Selon le bulletin de cette dernière de janvier-février 2021, la dette française est très internationale et la deuxième la plus acquise au monde par des non-résidents. La France est ainsi le cinquième pays au monde qui émet le plus de dette et le premier de la zone Euro.

La deuxième question qui se pose est pourquoi l’État est endetté. Du point de vue comptable, c’est parce que, comme le souligne la Banque de France, le solde budgétaire de l’État est en déficit depuis 1975, à savoir que les dépenses de l’État sont supérieures à ses recettes depuis maintenant près de 40 ans. Même si un État n’est pas une entreprise, il est intéressant d’analyser par grandes masses le Compte général de l’État, à savoir les états de synthèse comptables qui sont constitués du bilan, du compte de résultat et des principaux engagements hors bilan. Le total des recettes fiscales de l’année 2019 se sont élevées à 295 milliards, dont 124 milliards de TVA, 76 milliards d’impôt sur le revenu, 31 milliards de droits d’enregistrement mais seulement 27 milliards d’impôt sur les sociétés ce qui peut traduire une forte chute de notre compétitivité ou une « évaporation » d’une partie de la base fiscale des bénéfices des sociétés. Le total des dépenses de l’État est de 380 milliards d’euros ce qui induit un déficit budgétaire de 85 milliards. L’analyse du bilan n’est guère réconfortante car les capitaux propres sont négatifs de 1 370 milliards d’euros et le tableau des engagements hors bilan montre que les engagements de retraite des fonctionnaires avoisinent les 2 500 milliards. Si l’on revient à l’explication arithmétique de la dette accumulée au cours du temps, elle correspond au financement des déficits budgétaires cumulés depuis 40 ans ce qui signifie que les impôts payés en France n’ont pas financé les services publics rendus. Cela pose plusieurs questions. La première question est celle du périmètre de l’État. Doit-on avoir un État principalement centré sur les fonctions régaliennes (Armée, Police, Justice) ou doit-il intervenir dans d’autres univers de la vie collective ? La deuxième question est celle de savoir si nous sommes collectivement satisfaits de la qualité des services publics qui nous sont rendus. C’est une question à 380 milliards d’euros.
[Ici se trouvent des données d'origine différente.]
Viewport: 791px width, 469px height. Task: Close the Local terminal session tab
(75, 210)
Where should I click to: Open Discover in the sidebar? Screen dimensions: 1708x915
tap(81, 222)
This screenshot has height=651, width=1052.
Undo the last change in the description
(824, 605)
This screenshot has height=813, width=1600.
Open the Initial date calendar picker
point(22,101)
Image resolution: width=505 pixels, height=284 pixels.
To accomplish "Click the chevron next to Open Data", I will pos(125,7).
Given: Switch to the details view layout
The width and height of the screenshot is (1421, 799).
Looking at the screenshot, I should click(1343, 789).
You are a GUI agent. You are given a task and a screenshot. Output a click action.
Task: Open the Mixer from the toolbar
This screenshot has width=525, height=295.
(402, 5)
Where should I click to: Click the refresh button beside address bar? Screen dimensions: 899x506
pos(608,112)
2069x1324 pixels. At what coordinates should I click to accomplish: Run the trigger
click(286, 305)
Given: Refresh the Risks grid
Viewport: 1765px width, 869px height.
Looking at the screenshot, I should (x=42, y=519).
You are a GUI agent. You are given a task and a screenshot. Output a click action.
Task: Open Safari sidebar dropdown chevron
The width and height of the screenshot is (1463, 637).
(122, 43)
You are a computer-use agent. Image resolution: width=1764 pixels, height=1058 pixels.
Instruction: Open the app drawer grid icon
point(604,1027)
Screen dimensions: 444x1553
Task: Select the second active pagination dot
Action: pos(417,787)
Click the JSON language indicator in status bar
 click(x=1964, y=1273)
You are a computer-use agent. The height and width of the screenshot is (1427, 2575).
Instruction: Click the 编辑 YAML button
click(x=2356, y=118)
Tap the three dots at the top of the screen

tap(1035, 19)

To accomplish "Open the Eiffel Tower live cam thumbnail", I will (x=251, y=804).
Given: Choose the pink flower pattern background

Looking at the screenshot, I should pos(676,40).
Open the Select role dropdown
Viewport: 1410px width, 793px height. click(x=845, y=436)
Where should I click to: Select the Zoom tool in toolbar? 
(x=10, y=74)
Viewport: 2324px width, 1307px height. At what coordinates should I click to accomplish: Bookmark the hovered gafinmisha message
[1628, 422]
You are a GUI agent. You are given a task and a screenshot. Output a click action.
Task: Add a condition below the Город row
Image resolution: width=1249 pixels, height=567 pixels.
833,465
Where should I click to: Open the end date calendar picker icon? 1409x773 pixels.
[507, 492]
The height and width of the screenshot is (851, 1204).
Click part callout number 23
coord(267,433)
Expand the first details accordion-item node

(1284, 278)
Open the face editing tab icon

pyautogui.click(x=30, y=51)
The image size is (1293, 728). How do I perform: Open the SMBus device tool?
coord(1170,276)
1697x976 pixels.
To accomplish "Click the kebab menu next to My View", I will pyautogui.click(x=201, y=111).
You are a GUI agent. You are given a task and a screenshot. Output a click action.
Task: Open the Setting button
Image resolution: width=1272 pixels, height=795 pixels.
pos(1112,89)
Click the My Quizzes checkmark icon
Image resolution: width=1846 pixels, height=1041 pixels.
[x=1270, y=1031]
La troisième question qui se pose est de savoir ce que l’on peut faire pour le bien commun et le bien-être de tous. Je partage pleinement l’avis de la Banque de France dans sa note de travail « L’économie à l’épreuve de la Covid-19 » page 4 : « On peut cantonner la dette Covid qui représente 20 % du PIB – la rembourser d’ici une dizaine d’années – mais il faut réduire la dette ordinaire qui s’élève à 100 % du PIB et qui est trop élevée. La crédibilité est indispensable pour gagner la confiance des investisseurs, qui détermine le financement et les emplois en France. Nous devons pour cela stabiliser enfin les dépenses publiques en volume ».

Au-delà de cette vision, je crois que notre salut viendra de la relance de notre économie, de notre capacité à entreprendre, à investir, à prendre des risques et à innover.

Innovation + Investissement = Création de Valeur = Salaires + Impôts pour l’état + épargne

Il pourrait être salutaire de faire nôtre, l’expression de destruction créatrice chère à Schumpeter et de renverser la table dans tous les domaines en libérant les énergies entrepreneuriales. En termes de gestion des ressources humaines, une réflexion pourrait être menée pour faire revenir une partie des talents français qui font aujourd’hui la réussite de la tech américaine ou de l’industrie pharmaceutique mondiale.

Ainsi, un fort développement de la croissance nous permettrait de résoudre une partie de notre chômage endémique, de réduire une partie du coût des prestations sociales supporté par les entreprises et qui pèse sur les salaires, d’augmenter les recettes fiscales par une collecte plus élevée de la TVA et de l’impôt sur les sociétés. Et, c’est également le meilleur antidote pour contrer une éventuelle remontée des taux d’intérêt en conservant un différentiel de taux positif entre le taux de croissance et le taux d’intérêt. Et cerise sur le gâteau, une croissance retrouvée, c’est la garantie de conserver l’Euro, notre bien commun à qui l’on doit beaucoup depuis une vingtaine d’années.